Ben fazla mükemmelliyetçiyim

‘’Ben fazla mükemmeliyetçiyim’’ şeklinde bir tanımlama ile kendini ifade etme eğiliminde olan  insanların sayısının her geçen gün arttığı bir benim gibi pek çok insanın dikkatini çekiyor olsa gerek. Aşırı mükemmeliyetçi patron, aşırı mükemmeliyetçi anne-baba, aşırı mükemmeliyetçi eş, aşırı mükemmeliyetçi arkadaş.

Mükemmeliyetçi insan nasıl olur dersek; kendisi ve etrafındaki insanlar için oldukça yüksek beklentileri vardır, kusursuzluk arayışı üst düzeydir, aşırı plan ve programcıdır ve hata-aksaklık toleransı düşüktür.  Bu durum narsizimden fazlasıyla beslenir. Çünkü iç ses ‘’ ben mükemmelim ve yaptığım işler de, yetiştirdiğim çocuk da, evim ve evliliğim de mükemmel olmalı’’ der. İşin en kötü yanı ise mükemmeliyetçiliğin iyi bir özellikmiş gibi algılanması ve çoğu zaman övgü ile bahsedilmesi.

Mükemmeliyetçilik konusunda yaptığı çalışmalarla bilinen  Hewitt, mükemmeliyetçiliğin diğer başarı istekleri ile karıştırılmaması gerektiğini vurgular ve aslında mükemmeliyetçi davranışın olumlu bir yanının bulunmadığını söyler.

Kanadalı bilim adamları mükemmeliyetçilik bir hastalıktır demiş, davranış bozukluğu kategorisinde değerlendirmiş ve bu konuda ciddi çalışmalar yapmışlar. Bunlardan biri de Kanada York Üniversitesi hocalarından Prof. Gordon Flett dir. Flett, üç ayrı mükemmeliyetçi insan olduğunu söylüyor. 

Birinci kategori ‘ben odaklı mükemmeliyetçiler’, bunlar, sürekli mükemmel olmak için çaba harcarlar. Kilo verme, genç kalma, estetikle fazla kafayı bozma, aşırı düzenli olma, aşırı programlı olma gibi pek çok takıntısı olan tipler.
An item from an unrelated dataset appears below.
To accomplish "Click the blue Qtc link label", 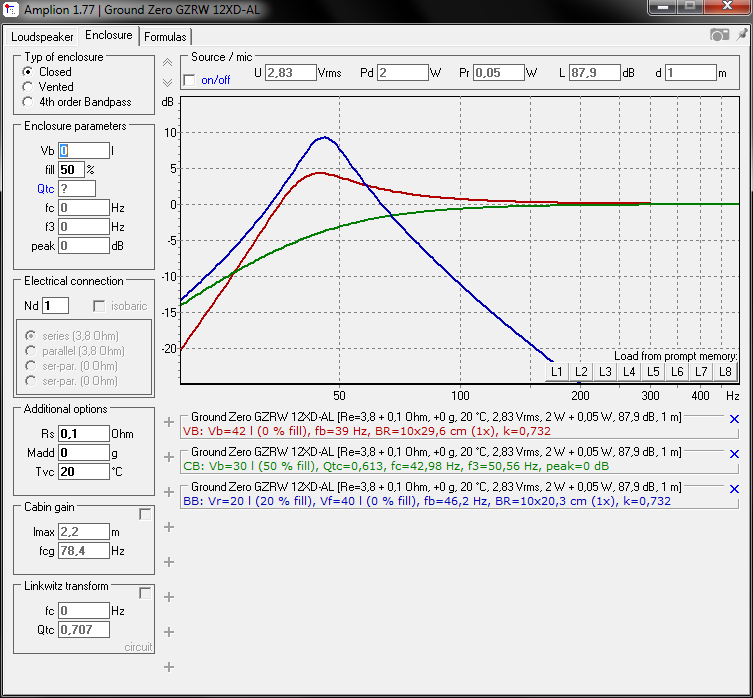I will (46, 189).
İkinci kategori ‘başkalarına odaklı mükemmeliyetçiler’, bunlar başkalarının mükemmel olmasını bekler. En başarılı onların çocuğu olacak,  çocukların iyi bir mesleği ve dudak ısırtan yetenekleri olacak, iyi evlilikler yapıp elbette ki mutlu olacaklar. Eşleri istedikleri bir  robot gibi olmalı, hatasız ve her zaman beklentilerini karşılamalı. Birlikte çalıştıkları insanlara dünyayı dar getirirler, çünkü onların mükemmel olması için ekibin ortaya kusursuz işler çıkarması gerekir.

Üçüncü kategori ise başkalarının kendilerinden mükemmel olmalarını beklediklerini sanan ‘sosyal mükemmeliyetçiler’. Benim en çok yıprandığına inandığım mükemmeliyetçiler bu kategoridekiler. Saçını süpürge etmek deyimi tam da onlar için çıkmış. ‘’ Ay ayıp olmasın şimdi’’ dillerinden hiç düşmeyen cümledir. Ancak mükemmel olursam ve herkesi memnun edersem değer görürüm düşüncesi iliklerine işlemiştir.

“Mükemmeliyetçiler inatçı, detaylarda boğulan  ve organize etmeyi seven kişilerdir. Bazıları hatalarını örtmeye çalışır, bazıları ise kafalarında oluşturdukları mükemmel imaja ulaşmaya çalışır, ancak ortak özellikleri standartlarının çok yüksek olmasıdır” diyen Prof. Flett, mükemmeliyetçilerin sık sık yeme bozukluğu, depresyon gibi psikolojik sorunlar yaşadıklarını, ilişki ve evliliklerini yürütmekte zorlandıklarını, hatta intihara eğilimli olduklarını söylüyor.

Bu yazıyı okurken acaba ben de böyle birimiyim diye düşündü iseniz aşağıdaki kontrol listesinden bir sonuç çıkarabilirsiniz.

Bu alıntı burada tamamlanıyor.